Closed koheiw closed 1 year ago
Hi Kohei. Would love to have that as well. Main obstacle here is rewriting the C++ backend such that the text is passed directly instead of working through a file (https://github.com/bnosac/word2vec/issues/11). But that requires some nontrivial rewriting (at least for me) of the C++ code. If you are up to the task, go ahead :) As long as there are no extra R packages introduced which increases the dependency chain of this R package, I'd be happy to include change you provide which don't write text to temporary files first before building the model.
Glad that you like the idea. It needs a lot of work but I think it is worth the effort. We should first try to replace text files with list of character vectors; second try to support list of integer vectors with vocabulary vector (like quanteda's tokens object).
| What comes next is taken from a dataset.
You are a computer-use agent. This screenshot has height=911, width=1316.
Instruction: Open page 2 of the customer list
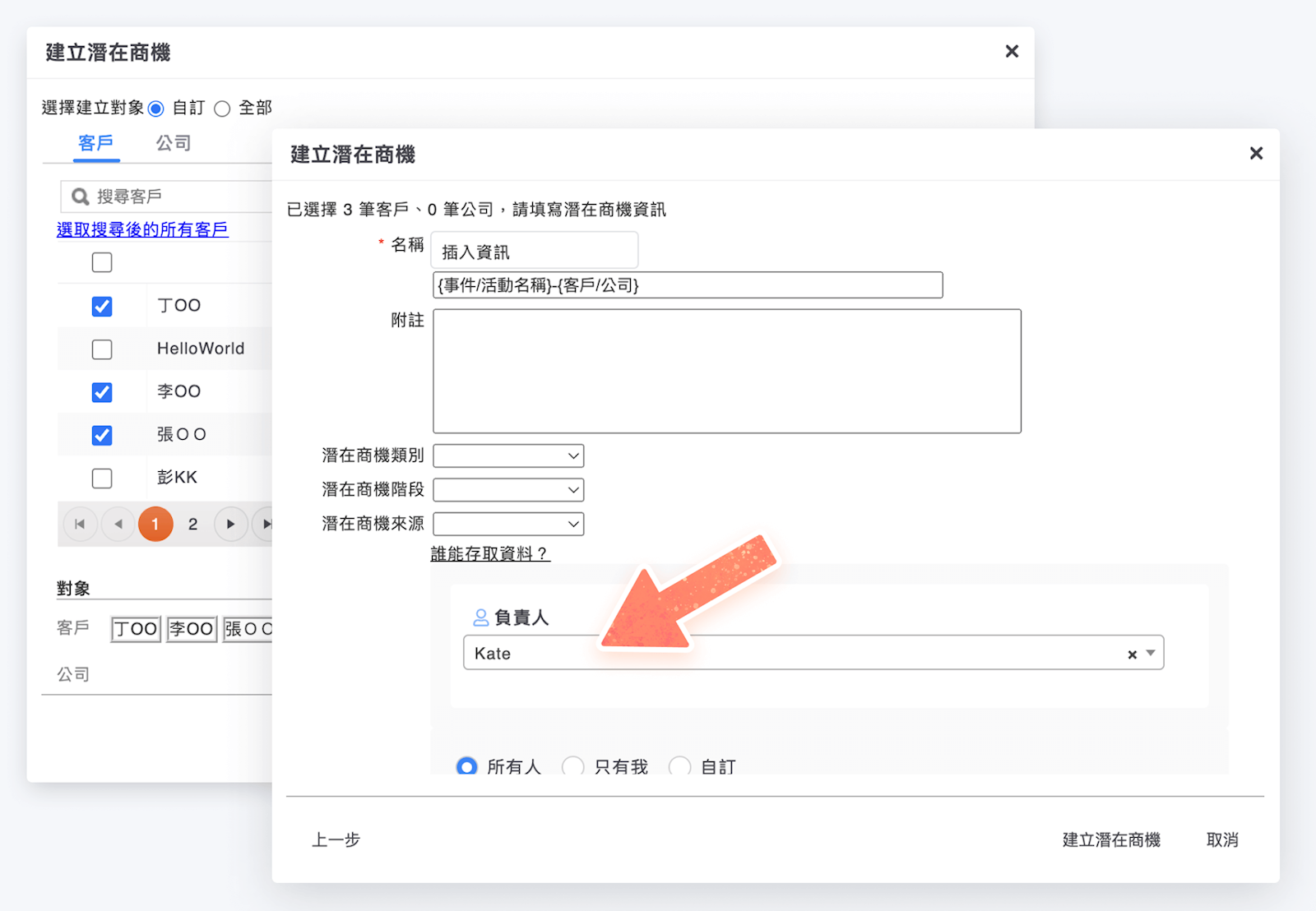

I think we can do it without adding quanteda to the dependencies.
The following is the key parts that need changes:
Read word
from std::vector<std::string>
.
https://github.com/bnosac/word2vec/blob/12b015e5c3f4b754a251ad9b6ea536d7ddafeca2/src/word2vec/lib/trainThread.cpp#L88-L112
Make the vocabulary
object (token ID and frequency) from the list in C++ or R.
https://github.com/bnosac/word2vec/blob/12b015e5c3f4b754a251ad9b6ea536d7ddafeca2/src/word2vec/lib/vocabulary.hpp#L34-L52
Yes, that´s indeed what´s needed. The vocabulary needs to be constructed from that tokenlist and plugged into that Worddata and the parallel training loop has to receive somehow the words. Go for it! Make it happen 😀 I need this as well to speed up what I had brewed together in function sentencepiece::BPEembedder
I started modifying the code to better understand how it works, and noticed that vocabulary_t::vocabulary_t()
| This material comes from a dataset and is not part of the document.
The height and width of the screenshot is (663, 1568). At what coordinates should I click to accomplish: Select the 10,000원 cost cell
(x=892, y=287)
removes low frequency words and stopwrods. I prefer doing it in R to make the C++ code simpler. What do you think?
I think this is just a tiny detail in all the changes which are needed, we can always work around this.
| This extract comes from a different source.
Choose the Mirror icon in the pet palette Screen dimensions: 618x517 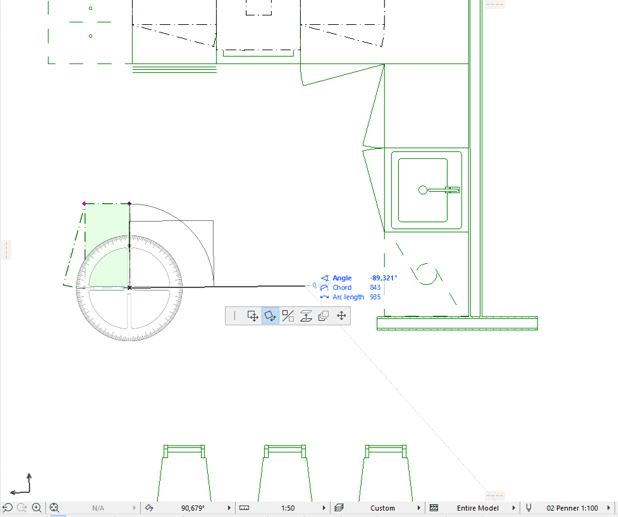[288, 316]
In general, I'm in favor of keeping the parameters to word2vec as is to avoid removing arguments which might breaks current code.
You can always set the min_count
argument of word2vec to 0 if you prefer doing this upfront in R and the default of stopwords
is nothing.
I am testing on this branch https://github.com/koheiw/word2vec/commits/test-nextword. The library is complex because it does a lot of basic things in C++. I know how difficult to it is to do tokenization and feature selection in C++...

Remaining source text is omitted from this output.